WASHINGTON — The Federal Reserve announced Wednesday that it would maintain the federal funds rate at its current target range of 4.25% to 4.50%, citing the need for additional data to assess the trajectory of inflation and economic growth before considering any adjustments to monetary policy.
The decision, which was unanimous among the 12 voting members of the Federal Open Market Committee, comes amid a complex economic landscape characterized by cooling inflation, robust consumer spending, and what Fed Chair Jerome Powell described as "somewhat puzzling" labor market indicators.
"The economy continues to demonstrate remarkable resilience," Powell said at the post-meeting press conference. "However, we are seeing divergent signals that warrant patience and careful analysis before we can confidently chart our next course of action."
The latest Consumer Price Index data, released last week, showed annual inflation at 2.4%, down from a peak of 9.1% in June 2022 and approaching the Fed's 2% target. However, core inflation, which excludes volatile food and energy prices, remains elevated at 2.8%, suggesting that underlying price pressures have not fully dissipated.

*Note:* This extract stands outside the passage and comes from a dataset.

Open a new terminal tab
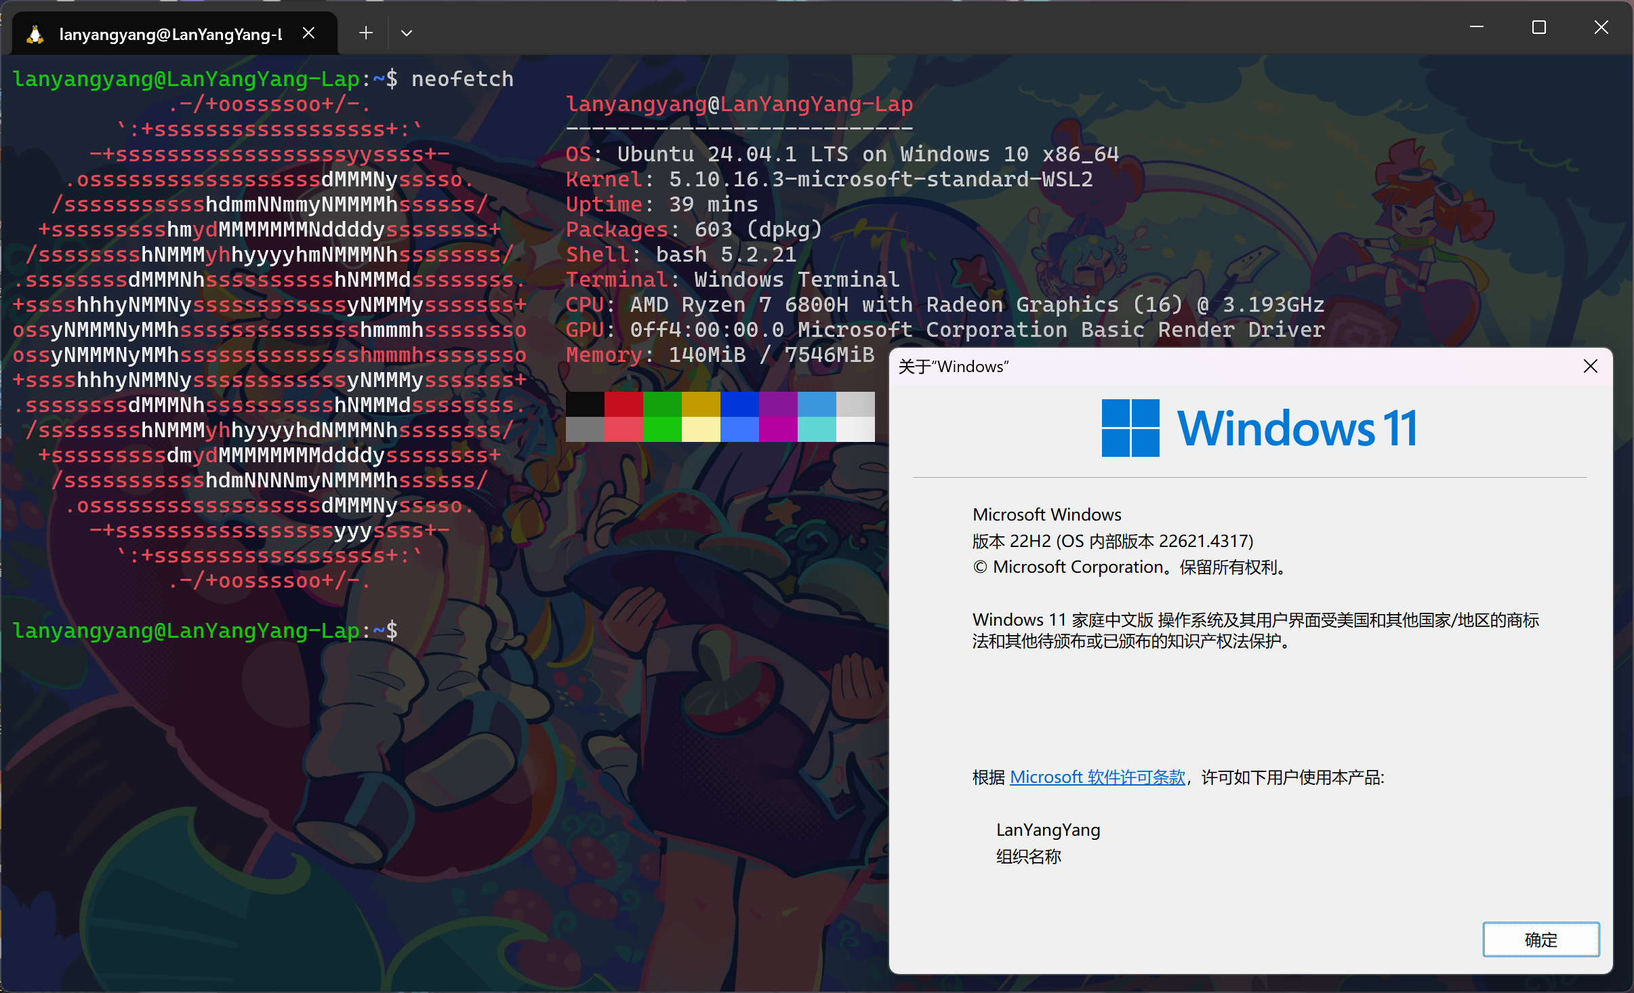The width and height of the screenshot is (1634, 993). point(366,33)
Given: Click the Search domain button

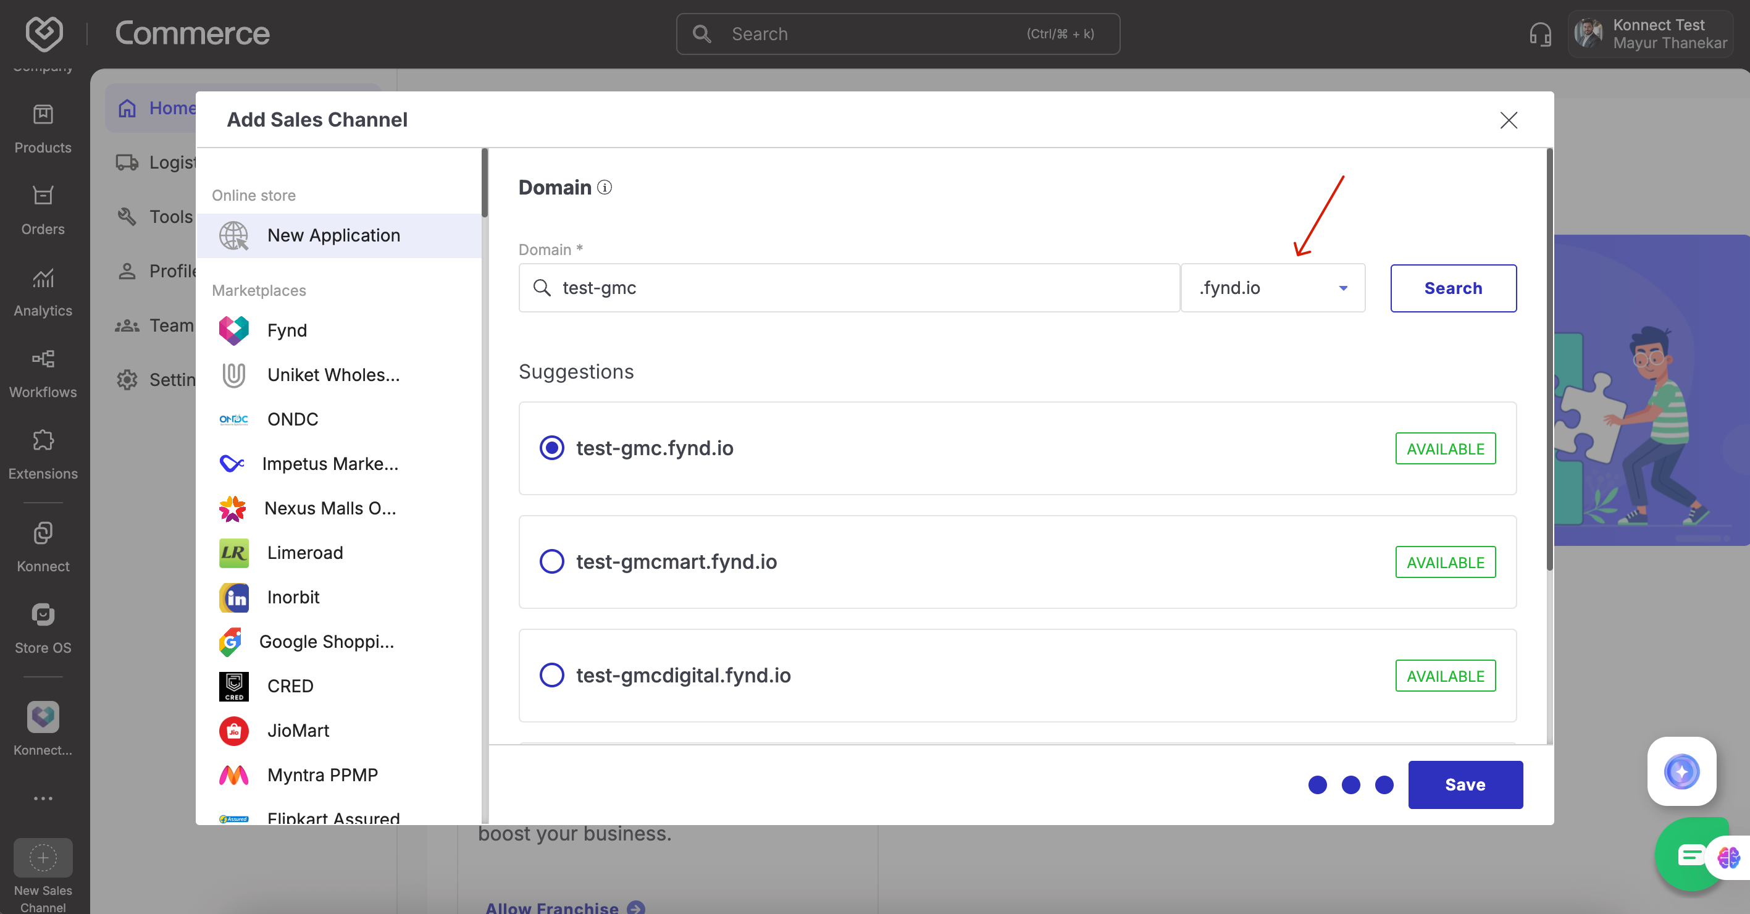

Meanwhile, the labor market has presented mixed signals. While the unemployment rate edged up to 4.1% in February from 3.9% in January — its highest level since early 2024 — job openings remain above pre-pandemic levels and wage growth continues at a healthy 3.8% annual rate.
"What we're observing is not a typical cyclical pattern," noted Krishna Guha, head of global policy and central bank strategy at Evercore ISI. "The Fed is essentially in uncharted territory, trying to calibrate policy in an economy that doesn't fit neatly into historical frameworks."
Financial markets had largely anticipated the Fed's decision to hold rates steady, with futures markets pricing in only a 15% probability of a rate cut at this meeting. However, expectations for rate reductions later in the year remain elevated, with traders betting on two 25-basis-point cuts by December.
The Fed's updated economic projections, released alongside the policy statement, reflected slightly lower growth expectations for 2026, with GDP growth forecast at 1.8% compared to the 2.1% projection in December. Inflation projections were largely unchanged, while the median unemployment forecast was revised upward to 4.2%.